Latin America Prefers Centralized Exchanges Over Decentralized Exchanges, Says Chainalysis Report
A recent report from blockchain analytics firm Chainalysis reveals that Latin America has a higher preference for centralized exchanges compared to decentralized exchanges, setting it apart from the rest of the world.
According to the report published on October 11, Latin America holds the seventh-largest crypto economy globally, closely following regions such as the Middle East and North America, Eastern Asia, and Eastern Europe.
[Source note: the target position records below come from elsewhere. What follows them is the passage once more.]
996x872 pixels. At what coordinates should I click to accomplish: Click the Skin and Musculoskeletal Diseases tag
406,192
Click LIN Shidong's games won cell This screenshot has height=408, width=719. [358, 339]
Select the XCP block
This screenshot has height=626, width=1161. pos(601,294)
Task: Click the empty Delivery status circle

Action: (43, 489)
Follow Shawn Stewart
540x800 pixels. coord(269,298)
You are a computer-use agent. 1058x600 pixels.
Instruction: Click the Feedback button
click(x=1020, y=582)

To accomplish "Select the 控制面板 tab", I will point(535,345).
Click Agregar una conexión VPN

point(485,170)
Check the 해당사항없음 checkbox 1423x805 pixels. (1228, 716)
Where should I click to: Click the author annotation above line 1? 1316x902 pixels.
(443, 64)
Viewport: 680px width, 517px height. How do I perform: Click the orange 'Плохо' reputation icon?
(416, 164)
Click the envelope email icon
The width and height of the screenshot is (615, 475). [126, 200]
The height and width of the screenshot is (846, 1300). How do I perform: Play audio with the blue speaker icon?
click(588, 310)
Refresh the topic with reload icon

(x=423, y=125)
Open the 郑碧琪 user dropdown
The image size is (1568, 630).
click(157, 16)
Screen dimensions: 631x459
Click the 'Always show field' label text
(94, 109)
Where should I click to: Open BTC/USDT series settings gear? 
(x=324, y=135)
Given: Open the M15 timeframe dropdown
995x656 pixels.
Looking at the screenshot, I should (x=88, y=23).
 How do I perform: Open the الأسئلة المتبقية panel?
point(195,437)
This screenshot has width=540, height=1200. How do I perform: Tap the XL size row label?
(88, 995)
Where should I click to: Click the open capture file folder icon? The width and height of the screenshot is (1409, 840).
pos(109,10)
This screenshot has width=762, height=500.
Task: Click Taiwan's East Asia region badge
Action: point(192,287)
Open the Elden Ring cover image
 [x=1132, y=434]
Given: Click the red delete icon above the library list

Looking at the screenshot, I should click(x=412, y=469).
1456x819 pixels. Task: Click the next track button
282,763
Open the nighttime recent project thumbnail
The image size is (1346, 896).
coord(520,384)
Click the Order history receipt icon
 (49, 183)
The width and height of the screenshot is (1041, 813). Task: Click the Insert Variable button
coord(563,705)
However, the report highlights that crypto users in Latin America strongly favor centralized exchanges:
“Latin America shows the highest preference for centralized exchanges of any region we study, and tilts slightly away from institutional activity compared to other regions.”
Moreover, in some countries within the region, the preference for centralized exchanges surpasses the global average significantly.
On a global scale, centralized exchanges account for 48.1% of platform preferences, while decentralized exchanges make up 44% and other decentralized finance (DeFi) activities make up 5.9%.
In Venezuela, there is a particularly high preference for centralized exchanges at 92.5%, with decentralized exchanges only capturing 5.6% of user preferences.
The report attributes this surge in adoption to Venezuela’s “complex humanitarian emergency” and explains that during the COVID-19 pandemic in 2020, crypto played a crucial role in directly assisting healthcare professionals when traditional payments were challenging due to political reasons.
Different Preferences Across Latin American Countries
Colombia also exhibits a strong preference for centralized exchanges at 74%, with decentralized exchanges accounting for just 21.1% of user preferences.
On the other hand, Argentina leads in terms of cryptocurrency transactions volume in Latin America, with an estimated $85.4 billion received during the 12-month period ending on July 1.
Three Latin American countries secured positions in the top 20 ranks on Chainalysis’ Global Crypto Adoption Index. Brazil holds the 9th position, followed by Argentina at 15th, and Mexico at 16th.
At the global level, India claims the leading spot, while Nigeria and Vietnam secure second and third positions, respectively.
Hot Take: Latin America’s Centralized Exchange Preference Driven by Unique Factors
The Chainalysis report sheds light on Latin America’s distinct inclination toward centralized exchanges. The region’s high preference for centralized exchanges can be attributed to various factors such as political instability, complex humanitarian emergencies like Venezuela’s case, and the role of crypto in providing alternative financial solutions during crises. While decentralized exchanges gain popularity globally, Latin America’s unique circumstances have led to a higher reliance on centralized exchanges. Understanding these preferences is essential for crypto businesses aiming to tap into the Latin American market and cater to the specific needs of users in the region.